General Session: Lumbar
Presented by: L. Day - View Audio/Video Presentation (Members Only)
A. Buckland(1), S. Vira(1), J. Oren(1), R. Lafage(2), B. Harris(1), M. Spiegel(1), B. Diebo(2), B. Liabaud(2), T. Protopsaltis(1), F. Schwab(2), T. Errico(1), V. Lafage(2), J. Bendo(1)
(1) NYU Hospital for Joint Diseases, Orthopedic Surgery, New York, NY, United States
(2) Hospital for Special Surgery, New York, NY, United States
Background Context: Degenerative Lumbar Stenosis (DLS) patients adopt forward bending posture as a compensatory mechanism, increasing spinal canal and foraminal volume. Previous data shows laminectomy ± short segment fusion results in improvement of SVA, pelvic tilt (PT) and PI-LL (pelvic incidence-lumbar lordosis) mismatch by SRS-Schwab classification in < 25% of patients.
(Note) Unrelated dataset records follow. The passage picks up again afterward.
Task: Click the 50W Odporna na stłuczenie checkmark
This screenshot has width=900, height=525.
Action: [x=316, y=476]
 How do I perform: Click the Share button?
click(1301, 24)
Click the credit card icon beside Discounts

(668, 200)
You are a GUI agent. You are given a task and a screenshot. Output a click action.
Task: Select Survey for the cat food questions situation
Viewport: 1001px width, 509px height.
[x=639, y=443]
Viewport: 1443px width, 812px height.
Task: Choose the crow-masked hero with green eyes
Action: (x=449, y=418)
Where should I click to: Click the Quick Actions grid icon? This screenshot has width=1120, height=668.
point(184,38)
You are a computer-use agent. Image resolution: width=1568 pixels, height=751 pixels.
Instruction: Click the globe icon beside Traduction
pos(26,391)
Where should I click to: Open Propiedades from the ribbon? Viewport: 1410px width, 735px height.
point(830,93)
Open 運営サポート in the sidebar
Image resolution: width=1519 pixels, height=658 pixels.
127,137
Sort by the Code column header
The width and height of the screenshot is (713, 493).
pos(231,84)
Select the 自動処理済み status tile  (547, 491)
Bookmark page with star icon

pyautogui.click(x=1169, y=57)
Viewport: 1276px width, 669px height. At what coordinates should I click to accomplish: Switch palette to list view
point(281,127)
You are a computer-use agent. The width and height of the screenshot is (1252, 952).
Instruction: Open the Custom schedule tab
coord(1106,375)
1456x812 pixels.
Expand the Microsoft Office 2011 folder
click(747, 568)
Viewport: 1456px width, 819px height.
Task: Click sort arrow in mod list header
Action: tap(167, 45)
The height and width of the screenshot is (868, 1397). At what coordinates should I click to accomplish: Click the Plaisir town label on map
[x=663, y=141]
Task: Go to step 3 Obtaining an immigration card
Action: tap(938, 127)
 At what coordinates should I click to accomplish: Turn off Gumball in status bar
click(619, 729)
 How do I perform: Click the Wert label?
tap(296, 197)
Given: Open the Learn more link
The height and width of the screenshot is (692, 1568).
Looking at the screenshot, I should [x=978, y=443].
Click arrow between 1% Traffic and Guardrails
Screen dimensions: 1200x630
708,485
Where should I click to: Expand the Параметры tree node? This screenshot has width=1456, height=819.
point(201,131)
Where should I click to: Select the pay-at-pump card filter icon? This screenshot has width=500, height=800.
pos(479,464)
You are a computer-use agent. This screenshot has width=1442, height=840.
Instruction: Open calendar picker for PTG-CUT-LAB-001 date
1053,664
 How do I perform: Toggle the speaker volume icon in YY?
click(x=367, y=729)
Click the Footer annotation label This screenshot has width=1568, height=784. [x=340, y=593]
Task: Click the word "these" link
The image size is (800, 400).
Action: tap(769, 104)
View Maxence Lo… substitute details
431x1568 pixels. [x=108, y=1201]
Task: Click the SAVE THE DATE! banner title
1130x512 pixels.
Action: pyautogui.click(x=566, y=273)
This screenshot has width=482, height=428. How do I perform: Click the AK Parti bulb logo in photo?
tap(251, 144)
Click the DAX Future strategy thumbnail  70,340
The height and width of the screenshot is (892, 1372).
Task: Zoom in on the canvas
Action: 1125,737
The magnitude of deformity for which a DLS patient should have realignment remains unknown.
Purpose: To identify differences in compensatory mechanisms between DLS and ASD (Adult Spinal Deformity) patients with increasing SVA, and to identify at what point DLS patients recruit ASD-type compensatory mechanisms.
Outcome Measures: Radiographic spino-pelvic parameters were measured in the DLS and ASD groups, including SVA, PI-LL, T1SPi, TPA and PT.
Methods: Patients were identified using a retrospective single-institution database with sole diagnosis of DLS, >40 years and if they had any of the following: PT>25°, SVA>5cm, Thoracic Kyphosis (TK)>60° or PI-LL >10°. Diagnosis was taken based on correlation between history, examination and available imaging. Matched cohort with sole diagnosis of ASD was identified. Groups stratified by SVA using Schwab-SRS classification: 0(< 4cm), +(4-9.5cm), ++(>9.5cm). Sagittal spino-pelvic parameters were compared between the 2 groups with unpaired t-test.
Results: 239 patients were identified (122 DLS, 117 ASD). There was no difference in age or PI between DLS and ASD with SVA stratifications. DLS patients with SVA '0' had less PT (19.8° vs. 29.2° p< 0.0001), less PI-LL mismatch (3.3° vs. 15.8°, p< 0.001), lower TPA (14.6° vs. 21.8°, p< 0.001) but higher T1SPi (-5.17° vs. -7.44°, p< 0.001) than those with ASD. DLS patients with SVA+ had less PT (22.6° vs. 26.1°, p=0.019) and higher T1SPi (0.64° vs. -0.70°, p=0.008) than ASD patients. DLS patients resembled a decompensated deformity with a higher T1SPi relative to TPA when compared to the ASD cohort in groups 0 and +. No significant differences between ASD and DLS for any parameters in the SVA++ group were identified. No difference was found between DLS or ASD in TK for SVA groups 0, + or ++.
Conclusions: The difference in PI-LL observed in ASD/DLS group '0' underlies the pathogenesis of ASD vs DLS. DLS patients increase SVA for neuronal decompression but without a PI-LL mismatch, they need not increase PT. As PI-LL increases in SVA>9.5cm, recruitment of PT ensues as the need for alignment overtakes desire for decompression. Their compensatory mechanism then resembles ASD. Laminectomy ± fusion may be more appropriate for DLS patients with SVA< 9.5cm. Given < 25% of patients improve in classification after fusion, surgeons should consider realignment surgery in DLS with SVA >9.5cm. Further understanding of HRQOL scores in mal-aligned DLS patients is required to best understand the importance of alignment in DLS.